The theme of this post is CONNECTION. According to the CDC, connectedness may protect against suicidal behaviors. Connection decreases isolation and encourages healthy coping behaviors. Connection can be found within oneself, within relationships, and within community.
CONNECTION FOR OURSELVES. Connection is not just nice to have, but it is essential to health and well-being. People with meaningful social connections have less stress, better sleep, healthier habits and behaviors, a sense of belonging, and better overall health that can lead to a longer life. Connecting can be as deep as a heart-to-heart conversation, or as simple as sharing a “hello” and a smile. Meaningful connections come from people like family members, friends, neighbors and co-workers. Connection can look like someone willing to help you with a task or someone who listens and validates your feelings. Maybe someone can give you a different perspective than your own or provide advice and support for something you are struggling with. While there are no official guidelines to forming new connections, here are some suggestions for finding and fostering connection with others.

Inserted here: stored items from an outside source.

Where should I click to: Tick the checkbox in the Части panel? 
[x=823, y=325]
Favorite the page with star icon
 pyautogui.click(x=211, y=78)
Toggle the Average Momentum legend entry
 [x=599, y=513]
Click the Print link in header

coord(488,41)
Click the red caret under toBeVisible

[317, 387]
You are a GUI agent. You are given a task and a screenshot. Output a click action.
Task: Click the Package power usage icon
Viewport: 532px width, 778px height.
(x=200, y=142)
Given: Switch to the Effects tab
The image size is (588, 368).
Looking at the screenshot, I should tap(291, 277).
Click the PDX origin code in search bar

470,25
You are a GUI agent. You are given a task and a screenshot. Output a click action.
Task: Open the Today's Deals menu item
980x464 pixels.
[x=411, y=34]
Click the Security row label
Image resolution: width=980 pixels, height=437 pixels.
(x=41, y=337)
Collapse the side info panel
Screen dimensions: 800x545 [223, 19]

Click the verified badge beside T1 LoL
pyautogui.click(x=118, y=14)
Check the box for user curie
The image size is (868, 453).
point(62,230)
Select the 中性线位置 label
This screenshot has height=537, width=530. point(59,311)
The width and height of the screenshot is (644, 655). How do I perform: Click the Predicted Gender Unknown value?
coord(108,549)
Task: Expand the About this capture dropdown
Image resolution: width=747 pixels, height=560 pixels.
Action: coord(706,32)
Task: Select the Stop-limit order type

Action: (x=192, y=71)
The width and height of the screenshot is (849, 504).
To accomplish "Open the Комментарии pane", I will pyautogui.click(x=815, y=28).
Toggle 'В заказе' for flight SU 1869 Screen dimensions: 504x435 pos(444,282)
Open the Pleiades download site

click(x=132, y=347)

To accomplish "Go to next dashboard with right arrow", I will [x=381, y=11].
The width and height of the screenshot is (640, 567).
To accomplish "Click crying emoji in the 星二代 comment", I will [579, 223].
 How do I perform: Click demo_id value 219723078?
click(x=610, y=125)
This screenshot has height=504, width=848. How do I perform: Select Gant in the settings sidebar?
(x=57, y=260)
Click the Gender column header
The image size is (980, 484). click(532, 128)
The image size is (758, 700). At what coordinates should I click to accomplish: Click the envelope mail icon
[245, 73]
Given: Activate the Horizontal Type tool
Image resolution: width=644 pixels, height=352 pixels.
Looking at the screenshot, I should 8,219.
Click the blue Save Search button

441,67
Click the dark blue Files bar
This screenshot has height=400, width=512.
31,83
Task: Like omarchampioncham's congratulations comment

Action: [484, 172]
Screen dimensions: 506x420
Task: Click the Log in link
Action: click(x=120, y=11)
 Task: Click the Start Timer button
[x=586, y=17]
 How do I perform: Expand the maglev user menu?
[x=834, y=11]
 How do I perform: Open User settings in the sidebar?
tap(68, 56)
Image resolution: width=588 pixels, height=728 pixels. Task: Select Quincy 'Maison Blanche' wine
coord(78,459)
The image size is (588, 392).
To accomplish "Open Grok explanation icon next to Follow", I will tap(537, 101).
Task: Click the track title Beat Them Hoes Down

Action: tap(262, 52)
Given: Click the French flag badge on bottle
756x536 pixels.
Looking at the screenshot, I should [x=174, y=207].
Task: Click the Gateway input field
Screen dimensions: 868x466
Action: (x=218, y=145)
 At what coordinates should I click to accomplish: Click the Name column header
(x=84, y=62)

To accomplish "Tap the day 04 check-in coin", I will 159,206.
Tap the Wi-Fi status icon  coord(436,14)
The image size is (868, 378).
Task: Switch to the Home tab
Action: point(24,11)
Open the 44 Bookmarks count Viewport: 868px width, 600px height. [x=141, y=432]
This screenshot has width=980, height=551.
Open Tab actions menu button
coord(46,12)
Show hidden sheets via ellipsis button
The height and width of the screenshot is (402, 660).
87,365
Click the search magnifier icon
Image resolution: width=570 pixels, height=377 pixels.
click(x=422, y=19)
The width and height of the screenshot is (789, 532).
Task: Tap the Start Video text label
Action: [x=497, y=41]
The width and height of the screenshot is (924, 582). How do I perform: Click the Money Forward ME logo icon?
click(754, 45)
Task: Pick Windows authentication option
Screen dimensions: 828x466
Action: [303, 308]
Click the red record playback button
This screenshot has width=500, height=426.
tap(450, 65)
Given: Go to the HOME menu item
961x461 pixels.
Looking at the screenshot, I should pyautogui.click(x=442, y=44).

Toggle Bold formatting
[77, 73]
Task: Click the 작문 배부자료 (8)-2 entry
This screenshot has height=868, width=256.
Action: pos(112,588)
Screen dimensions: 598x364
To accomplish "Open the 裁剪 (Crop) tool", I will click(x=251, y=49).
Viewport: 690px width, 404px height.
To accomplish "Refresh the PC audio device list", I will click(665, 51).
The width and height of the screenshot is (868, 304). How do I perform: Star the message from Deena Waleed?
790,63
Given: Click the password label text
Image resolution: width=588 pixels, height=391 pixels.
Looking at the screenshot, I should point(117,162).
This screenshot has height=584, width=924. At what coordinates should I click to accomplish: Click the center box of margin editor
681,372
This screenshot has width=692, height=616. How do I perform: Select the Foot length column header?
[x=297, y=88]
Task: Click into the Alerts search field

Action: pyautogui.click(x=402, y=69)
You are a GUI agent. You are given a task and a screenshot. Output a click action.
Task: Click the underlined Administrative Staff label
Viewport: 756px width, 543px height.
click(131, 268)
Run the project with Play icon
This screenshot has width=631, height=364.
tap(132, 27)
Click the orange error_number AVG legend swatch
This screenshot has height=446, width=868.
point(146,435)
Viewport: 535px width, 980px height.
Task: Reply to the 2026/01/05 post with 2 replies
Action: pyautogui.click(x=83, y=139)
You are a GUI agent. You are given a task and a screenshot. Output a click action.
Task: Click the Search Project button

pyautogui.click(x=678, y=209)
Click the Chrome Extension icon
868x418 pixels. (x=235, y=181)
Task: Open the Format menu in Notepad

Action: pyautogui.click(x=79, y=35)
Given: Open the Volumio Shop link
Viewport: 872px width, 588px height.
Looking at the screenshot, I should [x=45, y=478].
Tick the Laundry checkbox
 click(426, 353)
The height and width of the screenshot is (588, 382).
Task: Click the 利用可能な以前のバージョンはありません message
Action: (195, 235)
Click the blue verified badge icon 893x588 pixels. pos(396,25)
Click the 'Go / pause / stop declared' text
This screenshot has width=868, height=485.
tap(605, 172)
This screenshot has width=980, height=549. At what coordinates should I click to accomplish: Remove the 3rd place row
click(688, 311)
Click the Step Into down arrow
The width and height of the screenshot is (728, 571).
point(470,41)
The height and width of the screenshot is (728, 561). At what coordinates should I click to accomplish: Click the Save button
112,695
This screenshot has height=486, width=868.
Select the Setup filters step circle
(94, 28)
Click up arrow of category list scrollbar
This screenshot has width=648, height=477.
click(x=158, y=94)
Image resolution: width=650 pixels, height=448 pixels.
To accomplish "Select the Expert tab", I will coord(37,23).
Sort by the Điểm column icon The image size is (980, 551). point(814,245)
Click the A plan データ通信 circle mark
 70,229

- Start a conversation. Talk to people that you already know and build upon that relationship. Take the time to authentically get to know your co-workers.
- Join a club or enroll in a class that intrigues you. The people that will be there will already share a common interest with you.
- Get involved in your community. Attend events and do things that you have not tried before.
- Explore opportunities to serve and help others. Many organizations offer volunteer opportunities that can give you the chance to contribute to something that you find important.
Sometimes it is hard to know when you need to connect with someone to support you with your mental health. Seek help during times of struggle with loneliness or isolation by reaching out to a friend, a family member, a health care provider or by using the 988 Suicide & Crisis Lifeline.
CONNECTING WITH LOVED ONES. If someone you know is struggling emotionally or having a hard time, connecting with them can be the difference in getting them the help they need. Talking to a loved one about mental health and suicide can be uncomfortable, but it is also one of the best ways to prevent it. We can all take action to have these conversations with someone who may be suicidal by using these five action steps from #BeThe1To.
- Ask. Findings suggest that acknowledging and talking about suicide may reduce suicidal ideation.
- Keep them safe. Knowing the answers to the questions can tell us about the imminence and severity of danger the person is in.
- Be there. Connecting and limiting their isolation has shown to be a protective factor against suicide.
- Help them connect. Work with them to develop a safety plan to guide them through crisis, keep them safe, and get them help.
- Stay connected. Make sure to follow up with them to see how they’re doing. This is a great time to see if there is anything else that you can do to support them.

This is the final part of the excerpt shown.